── Raw records ──

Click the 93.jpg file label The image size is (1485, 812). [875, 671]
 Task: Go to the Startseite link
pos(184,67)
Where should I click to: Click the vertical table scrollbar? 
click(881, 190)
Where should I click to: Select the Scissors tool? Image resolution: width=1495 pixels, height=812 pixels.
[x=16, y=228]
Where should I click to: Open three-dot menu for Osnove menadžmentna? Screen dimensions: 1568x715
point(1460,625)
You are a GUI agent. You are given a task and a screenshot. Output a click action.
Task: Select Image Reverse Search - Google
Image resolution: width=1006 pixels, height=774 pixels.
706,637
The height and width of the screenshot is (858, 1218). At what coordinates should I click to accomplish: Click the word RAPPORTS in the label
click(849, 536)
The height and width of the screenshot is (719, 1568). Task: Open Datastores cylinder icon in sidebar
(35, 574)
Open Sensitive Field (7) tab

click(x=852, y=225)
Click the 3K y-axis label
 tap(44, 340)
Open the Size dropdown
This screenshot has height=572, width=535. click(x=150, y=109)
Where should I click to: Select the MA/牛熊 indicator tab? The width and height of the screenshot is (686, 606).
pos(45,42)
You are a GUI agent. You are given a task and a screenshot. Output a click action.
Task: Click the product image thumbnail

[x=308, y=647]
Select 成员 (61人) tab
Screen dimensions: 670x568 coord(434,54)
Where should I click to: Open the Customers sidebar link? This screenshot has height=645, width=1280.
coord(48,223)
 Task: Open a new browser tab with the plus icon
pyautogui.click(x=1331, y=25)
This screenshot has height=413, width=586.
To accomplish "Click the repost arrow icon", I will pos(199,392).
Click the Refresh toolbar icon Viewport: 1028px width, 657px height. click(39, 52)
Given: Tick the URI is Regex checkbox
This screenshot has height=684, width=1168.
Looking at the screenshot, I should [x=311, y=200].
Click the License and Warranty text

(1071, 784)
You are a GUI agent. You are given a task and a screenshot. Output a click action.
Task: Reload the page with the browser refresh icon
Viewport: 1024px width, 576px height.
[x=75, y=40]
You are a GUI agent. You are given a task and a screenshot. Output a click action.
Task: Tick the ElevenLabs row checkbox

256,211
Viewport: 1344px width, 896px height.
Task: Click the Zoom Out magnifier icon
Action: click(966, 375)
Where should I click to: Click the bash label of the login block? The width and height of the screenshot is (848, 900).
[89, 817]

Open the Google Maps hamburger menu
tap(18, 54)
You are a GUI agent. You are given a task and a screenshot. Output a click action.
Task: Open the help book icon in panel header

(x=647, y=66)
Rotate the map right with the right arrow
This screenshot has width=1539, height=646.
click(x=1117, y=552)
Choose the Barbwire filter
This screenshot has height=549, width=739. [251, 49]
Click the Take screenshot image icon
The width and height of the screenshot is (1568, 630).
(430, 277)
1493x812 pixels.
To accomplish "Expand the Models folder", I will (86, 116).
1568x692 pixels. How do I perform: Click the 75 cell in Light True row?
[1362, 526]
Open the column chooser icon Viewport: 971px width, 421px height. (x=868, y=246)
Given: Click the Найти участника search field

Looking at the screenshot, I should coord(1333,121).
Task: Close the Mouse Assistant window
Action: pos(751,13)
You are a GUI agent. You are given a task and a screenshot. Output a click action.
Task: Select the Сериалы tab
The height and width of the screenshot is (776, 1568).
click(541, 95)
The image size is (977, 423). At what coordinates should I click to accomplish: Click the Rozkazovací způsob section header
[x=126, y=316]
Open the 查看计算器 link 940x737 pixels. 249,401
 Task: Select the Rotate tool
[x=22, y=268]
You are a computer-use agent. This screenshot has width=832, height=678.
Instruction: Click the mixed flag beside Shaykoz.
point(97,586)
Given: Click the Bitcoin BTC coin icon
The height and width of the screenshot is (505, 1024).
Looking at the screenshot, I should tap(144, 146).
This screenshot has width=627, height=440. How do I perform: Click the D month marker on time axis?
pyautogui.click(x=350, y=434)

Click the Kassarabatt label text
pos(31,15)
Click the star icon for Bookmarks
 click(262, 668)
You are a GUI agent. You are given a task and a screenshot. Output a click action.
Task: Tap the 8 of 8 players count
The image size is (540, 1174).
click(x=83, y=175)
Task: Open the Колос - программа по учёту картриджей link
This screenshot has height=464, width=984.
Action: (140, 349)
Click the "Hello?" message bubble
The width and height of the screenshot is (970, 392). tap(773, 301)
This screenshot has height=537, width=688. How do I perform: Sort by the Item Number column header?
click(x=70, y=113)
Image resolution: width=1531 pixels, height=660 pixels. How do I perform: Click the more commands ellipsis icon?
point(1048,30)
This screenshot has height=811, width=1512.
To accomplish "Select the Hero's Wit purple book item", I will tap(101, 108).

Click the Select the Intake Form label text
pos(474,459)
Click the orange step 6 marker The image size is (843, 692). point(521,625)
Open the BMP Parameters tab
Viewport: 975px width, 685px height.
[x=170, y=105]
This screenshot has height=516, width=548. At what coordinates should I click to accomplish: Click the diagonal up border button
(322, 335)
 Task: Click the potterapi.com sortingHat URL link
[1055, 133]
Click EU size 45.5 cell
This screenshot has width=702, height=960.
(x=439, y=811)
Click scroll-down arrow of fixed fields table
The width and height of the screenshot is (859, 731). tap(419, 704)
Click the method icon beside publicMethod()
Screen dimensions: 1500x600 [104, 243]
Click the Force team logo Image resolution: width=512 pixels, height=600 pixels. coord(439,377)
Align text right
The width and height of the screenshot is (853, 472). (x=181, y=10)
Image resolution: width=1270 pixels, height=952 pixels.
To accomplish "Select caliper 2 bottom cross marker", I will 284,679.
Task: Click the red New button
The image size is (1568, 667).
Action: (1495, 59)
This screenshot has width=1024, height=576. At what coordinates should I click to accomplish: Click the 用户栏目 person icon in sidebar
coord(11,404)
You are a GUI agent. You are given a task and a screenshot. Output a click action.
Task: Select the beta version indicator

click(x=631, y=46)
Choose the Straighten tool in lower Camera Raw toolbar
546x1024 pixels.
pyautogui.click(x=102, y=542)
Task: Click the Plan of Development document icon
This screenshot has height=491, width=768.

───

**Work to be completed**
Copy the records from the line with "1568x692 pixels. How" to the line with "Open the column", and offset each coordinate in the answers by adding 5. Leave the request text unchanged.

**Written reply**
1568x692 pixels. How do I perform: Click the 75 cell in Light True row?
[1367, 531]
Open the column chooser icon Viewport: 971px width, 421px height. (x=873, y=251)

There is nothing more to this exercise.